Fiscal 2005 Report

Investment Performance Commentary for the Year Ending June 30, 2005

Rochester’s net return for the fiscal year ending June 30, 2005 was approximately 12.7% (preliminary, un-audited), substantially above the 8.0% goal contained in the University’s financial plan. It is above the benchmark return of 9.1% (comprised of 60% Wilshire 5000, 20% Lehman Aggregate and 20% EAFE).

The investment pool value at the end of the fiscal year was approximately $1.37 billion, roughly $132 million above the reported value at the beginning of the year. The change in value was attributable to investment returns of $154 million, gifts and additions of $53 million and spending and withdrawals of $75 million. Rochester’s five-year average annual return through June 30, 2005 is 5.9% vs. 0.7% for the benchmark. The ten-year average annual return through June 30, 2004 is 11.2% vs. 8.4% for the benchmark.

Asset Allocation and Performance

Major asset classes generated the following performances in fiscal year 2005:
  • Domestic equity managers returned 8.4% compared to 8.2% for the domestic equity benchmark (Wilshire 5000).

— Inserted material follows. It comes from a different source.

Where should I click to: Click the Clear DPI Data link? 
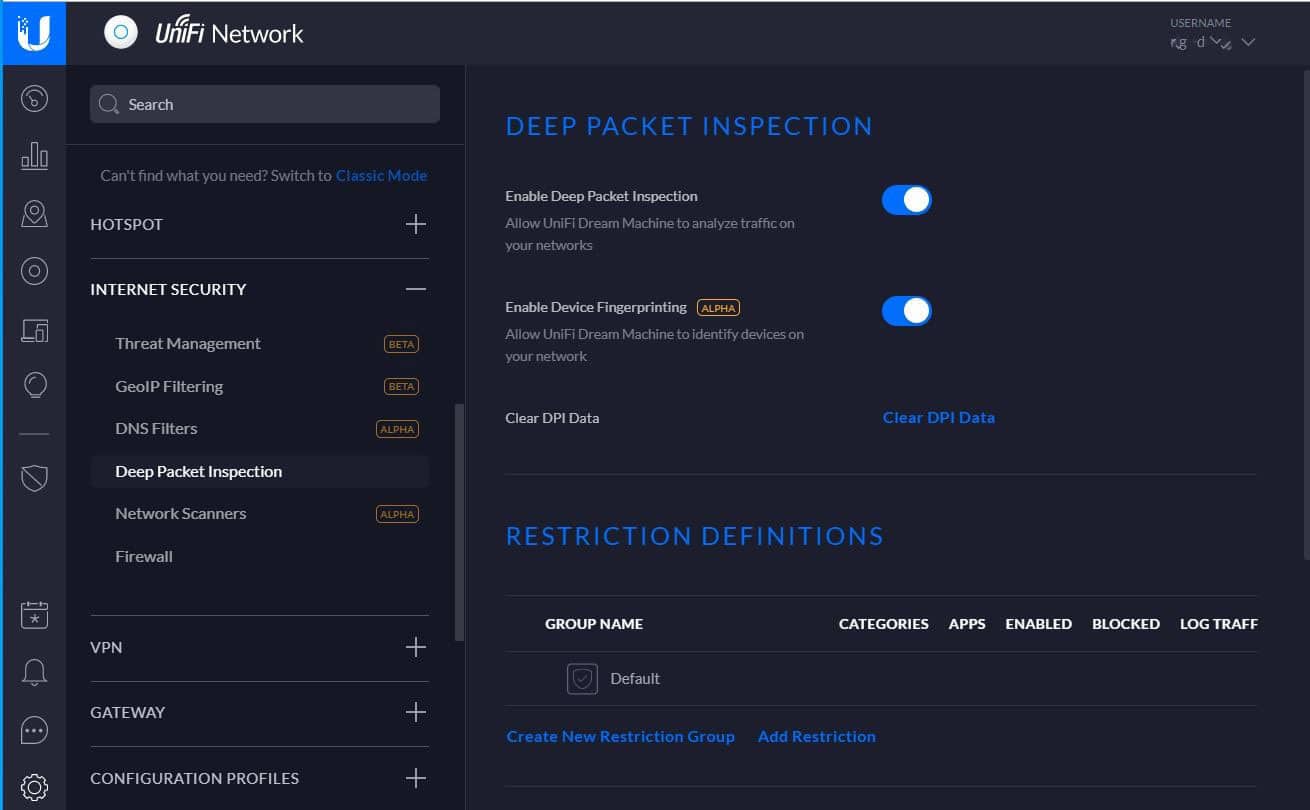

Selection of active and “index agnostic” investment firms, using fundamental valuation models, continued to help domestic equity performance in 2005, albeit only slightly.
  • Domestic fixed income returned 7.4%, exceeding the 6.8% return for the benchmark (Lehman Aggregate). Duration on the University’s fixed income portfolio decreased slightly to 4.1 years in fiscal 2005, reflecting increased exposure to intermediate term bonds. Inclusion of short-term investments lowered the effective duration to 3.2 years.
  • International equities returned 16.6% compared to 13.7% for the benchmark (EAFE). Active management, similar to the domestic equity program, accounted for the significant outperformance.
  • The alternative investment program generated a net return of 18.1%. Hedge funds returned 10.8%, private equity returned 36.2% and real estate, oil & gas and timber returned 34.5%.

The investment office monitors peer endowments and expects that this effort will continue to produce similar asset allocation and investment approaches for Rochester’s endowment. Early reports from Rochester’s peers suggest that returns achieved by large endowments in fiscal year 2005 will range from low teens to above 20%. It is important to note that Rochester’s return was generated through the efforts of many talented advisors, investment committee members, consultants and investment office staff. It is the consensus of these groups that, over time, the University of Rochester’s target return of 8% per annum is achievable.